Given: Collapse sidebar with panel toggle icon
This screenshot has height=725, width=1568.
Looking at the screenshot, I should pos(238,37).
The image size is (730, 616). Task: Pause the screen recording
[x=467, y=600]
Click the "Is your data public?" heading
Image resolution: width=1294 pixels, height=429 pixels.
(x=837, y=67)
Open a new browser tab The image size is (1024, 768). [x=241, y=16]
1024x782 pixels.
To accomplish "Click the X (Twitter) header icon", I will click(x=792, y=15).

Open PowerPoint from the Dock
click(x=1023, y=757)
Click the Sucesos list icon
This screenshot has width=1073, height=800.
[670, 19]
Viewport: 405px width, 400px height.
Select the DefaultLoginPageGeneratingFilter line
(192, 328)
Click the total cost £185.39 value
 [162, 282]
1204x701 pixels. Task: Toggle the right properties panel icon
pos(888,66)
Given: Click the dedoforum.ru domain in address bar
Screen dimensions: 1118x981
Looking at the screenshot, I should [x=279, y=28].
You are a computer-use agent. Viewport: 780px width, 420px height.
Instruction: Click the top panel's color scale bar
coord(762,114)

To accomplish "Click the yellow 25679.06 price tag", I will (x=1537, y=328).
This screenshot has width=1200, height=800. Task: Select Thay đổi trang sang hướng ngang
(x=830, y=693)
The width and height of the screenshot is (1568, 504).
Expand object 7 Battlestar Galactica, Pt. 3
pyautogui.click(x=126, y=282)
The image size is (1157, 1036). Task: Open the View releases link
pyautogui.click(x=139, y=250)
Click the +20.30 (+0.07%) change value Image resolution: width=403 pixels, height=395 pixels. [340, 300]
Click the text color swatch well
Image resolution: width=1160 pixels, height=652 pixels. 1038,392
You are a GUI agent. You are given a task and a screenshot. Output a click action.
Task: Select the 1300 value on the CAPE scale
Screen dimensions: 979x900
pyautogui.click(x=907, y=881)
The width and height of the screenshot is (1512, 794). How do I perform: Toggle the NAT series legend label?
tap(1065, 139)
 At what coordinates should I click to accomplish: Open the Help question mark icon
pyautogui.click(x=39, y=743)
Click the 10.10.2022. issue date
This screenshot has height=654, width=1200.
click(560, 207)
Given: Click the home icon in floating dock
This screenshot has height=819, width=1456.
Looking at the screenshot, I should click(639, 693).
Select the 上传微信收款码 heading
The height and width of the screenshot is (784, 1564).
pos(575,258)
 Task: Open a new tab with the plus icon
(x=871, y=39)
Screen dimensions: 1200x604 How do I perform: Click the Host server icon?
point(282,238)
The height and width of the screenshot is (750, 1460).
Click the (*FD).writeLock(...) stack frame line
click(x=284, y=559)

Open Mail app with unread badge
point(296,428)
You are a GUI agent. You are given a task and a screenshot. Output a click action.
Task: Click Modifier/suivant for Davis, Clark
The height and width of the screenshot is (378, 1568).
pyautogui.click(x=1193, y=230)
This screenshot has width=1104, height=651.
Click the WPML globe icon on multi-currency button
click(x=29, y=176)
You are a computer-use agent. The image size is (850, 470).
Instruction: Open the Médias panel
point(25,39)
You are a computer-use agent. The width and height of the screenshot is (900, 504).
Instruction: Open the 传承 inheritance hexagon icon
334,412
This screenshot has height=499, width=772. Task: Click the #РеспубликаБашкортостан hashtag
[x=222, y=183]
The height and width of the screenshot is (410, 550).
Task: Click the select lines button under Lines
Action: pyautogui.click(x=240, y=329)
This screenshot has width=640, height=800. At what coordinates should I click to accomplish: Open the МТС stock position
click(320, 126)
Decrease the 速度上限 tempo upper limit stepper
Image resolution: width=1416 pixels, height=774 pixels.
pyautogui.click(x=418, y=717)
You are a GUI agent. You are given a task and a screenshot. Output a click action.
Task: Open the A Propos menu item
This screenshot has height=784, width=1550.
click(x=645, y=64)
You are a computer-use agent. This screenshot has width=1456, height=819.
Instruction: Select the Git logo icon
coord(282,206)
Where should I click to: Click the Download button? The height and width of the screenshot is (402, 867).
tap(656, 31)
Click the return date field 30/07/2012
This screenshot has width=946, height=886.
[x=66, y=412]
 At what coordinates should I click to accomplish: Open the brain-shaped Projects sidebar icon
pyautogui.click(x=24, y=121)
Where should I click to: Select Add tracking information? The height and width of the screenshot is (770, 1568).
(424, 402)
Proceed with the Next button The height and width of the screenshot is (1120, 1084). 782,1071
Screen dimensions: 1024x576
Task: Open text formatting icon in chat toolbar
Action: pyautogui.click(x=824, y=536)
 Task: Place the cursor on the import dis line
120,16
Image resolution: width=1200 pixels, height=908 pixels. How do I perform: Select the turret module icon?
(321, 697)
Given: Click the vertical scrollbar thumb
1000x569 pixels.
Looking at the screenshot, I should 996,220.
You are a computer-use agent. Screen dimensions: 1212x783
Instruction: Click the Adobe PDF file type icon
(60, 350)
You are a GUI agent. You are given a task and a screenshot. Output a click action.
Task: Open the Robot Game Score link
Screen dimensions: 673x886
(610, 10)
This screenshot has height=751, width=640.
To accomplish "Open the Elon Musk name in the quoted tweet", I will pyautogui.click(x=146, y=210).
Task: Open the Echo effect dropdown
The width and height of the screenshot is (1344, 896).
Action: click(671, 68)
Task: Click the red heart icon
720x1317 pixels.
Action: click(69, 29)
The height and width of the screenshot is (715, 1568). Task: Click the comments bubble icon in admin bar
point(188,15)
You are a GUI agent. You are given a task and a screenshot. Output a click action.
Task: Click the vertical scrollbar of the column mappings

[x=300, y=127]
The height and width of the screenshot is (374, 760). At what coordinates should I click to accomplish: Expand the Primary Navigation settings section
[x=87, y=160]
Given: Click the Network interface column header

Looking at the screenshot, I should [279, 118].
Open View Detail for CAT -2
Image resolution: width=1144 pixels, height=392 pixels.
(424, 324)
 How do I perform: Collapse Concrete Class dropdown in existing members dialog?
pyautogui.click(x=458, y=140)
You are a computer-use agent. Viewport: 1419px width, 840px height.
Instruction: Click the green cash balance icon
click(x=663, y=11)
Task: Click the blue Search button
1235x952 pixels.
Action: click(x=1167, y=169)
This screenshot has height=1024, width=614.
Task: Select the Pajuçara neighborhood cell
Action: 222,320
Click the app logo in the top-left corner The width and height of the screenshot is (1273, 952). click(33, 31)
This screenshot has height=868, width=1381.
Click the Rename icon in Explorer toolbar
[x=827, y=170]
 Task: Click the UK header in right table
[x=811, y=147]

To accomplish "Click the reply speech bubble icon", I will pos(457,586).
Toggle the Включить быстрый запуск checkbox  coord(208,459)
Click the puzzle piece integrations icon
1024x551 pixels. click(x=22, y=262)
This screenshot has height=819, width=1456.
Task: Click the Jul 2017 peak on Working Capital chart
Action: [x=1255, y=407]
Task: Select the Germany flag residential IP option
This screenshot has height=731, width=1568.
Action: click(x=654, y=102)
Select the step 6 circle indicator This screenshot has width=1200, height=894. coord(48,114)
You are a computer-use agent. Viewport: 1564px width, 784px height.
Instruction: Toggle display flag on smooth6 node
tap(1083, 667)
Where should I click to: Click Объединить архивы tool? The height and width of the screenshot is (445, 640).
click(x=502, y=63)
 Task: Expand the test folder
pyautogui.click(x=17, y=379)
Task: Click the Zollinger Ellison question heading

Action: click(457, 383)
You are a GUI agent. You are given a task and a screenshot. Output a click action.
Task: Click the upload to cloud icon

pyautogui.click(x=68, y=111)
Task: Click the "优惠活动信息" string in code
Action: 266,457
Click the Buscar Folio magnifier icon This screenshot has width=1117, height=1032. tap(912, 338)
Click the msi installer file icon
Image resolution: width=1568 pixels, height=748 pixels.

★ ★ ★ ★ ★ ★ ★

#### EXERCISE DESCRIPTION:
Print the lines exactly, from the line with "This screenshot has width=1200, height=800." to the line with "pyautogui.click(x=126, y=282)".

#### EXERCISE RESPONSE:
This screenshot has width=1200, height=800. Task: Select Thay đổi trang sang hướng ngang
(x=830, y=693)
The width and height of the screenshot is (1568, 504).
Expand object 7 Battlestar Galactica, Pt. 3
pyautogui.click(x=126, y=282)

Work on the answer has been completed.